**THE TASK**
Would you please transcribe the records below from the line with "Outdoor (779, 391)" through their final line, exactly and with no other lines?

*** Opening of RECORDS FOR THE EXERCISE ***

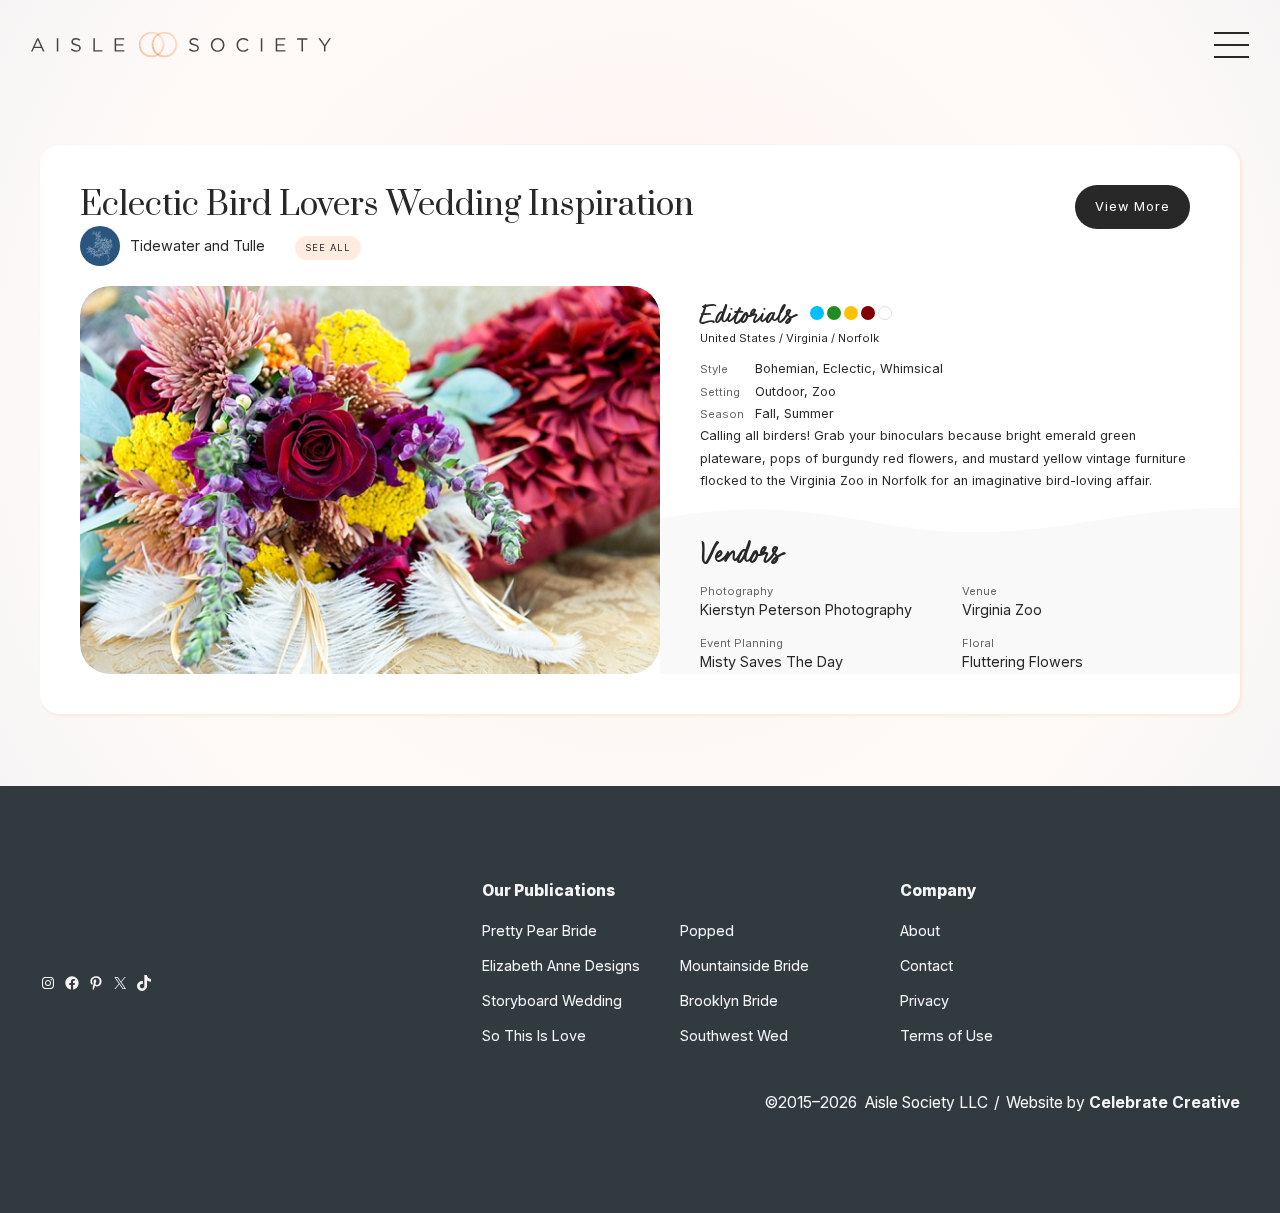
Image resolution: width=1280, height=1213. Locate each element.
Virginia (807, 338)
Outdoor (779, 391)
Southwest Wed (734, 1035)
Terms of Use (946, 1035)
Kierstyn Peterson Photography (806, 609)
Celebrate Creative (1164, 1102)
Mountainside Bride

*** Close of RECORDS FOR THE EXERCISE ***

**OUTPUT OF THE EXERCISE**
Outdoor (779, 391)
Southwest Wed (734, 1035)
Terms of Use (946, 1035)
Kierstyn Peterson Photography (806, 609)
Celebrate Creative (1164, 1102)
Mountainside Bride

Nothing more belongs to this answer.